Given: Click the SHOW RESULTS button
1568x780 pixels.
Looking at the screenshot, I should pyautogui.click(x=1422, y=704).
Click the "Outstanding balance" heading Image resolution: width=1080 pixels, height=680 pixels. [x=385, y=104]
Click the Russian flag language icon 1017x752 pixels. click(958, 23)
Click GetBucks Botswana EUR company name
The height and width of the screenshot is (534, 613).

WRITTEN EXERCISE
Recast the rows above as a JSON list of strings, with one string per line and no blank lines.

RESULT
[
  "Given: Click the SHOW RESULTS button",
  "1568x780 pixels.",
  "Looking at the screenshot, I should pyautogui.click(x=1422, y=704).",
  "Click the \"Outstanding balance\" heading Image resolution: width=1080 pixels, height=680 pixels. [x=385, y=104]",
  "Click the Russian flag language icon 1017x752 pixels. click(958, 23)",
  "Click GetBucks Botswana EUR company name",
  "The height and width of the screenshot is (534, 613)."
]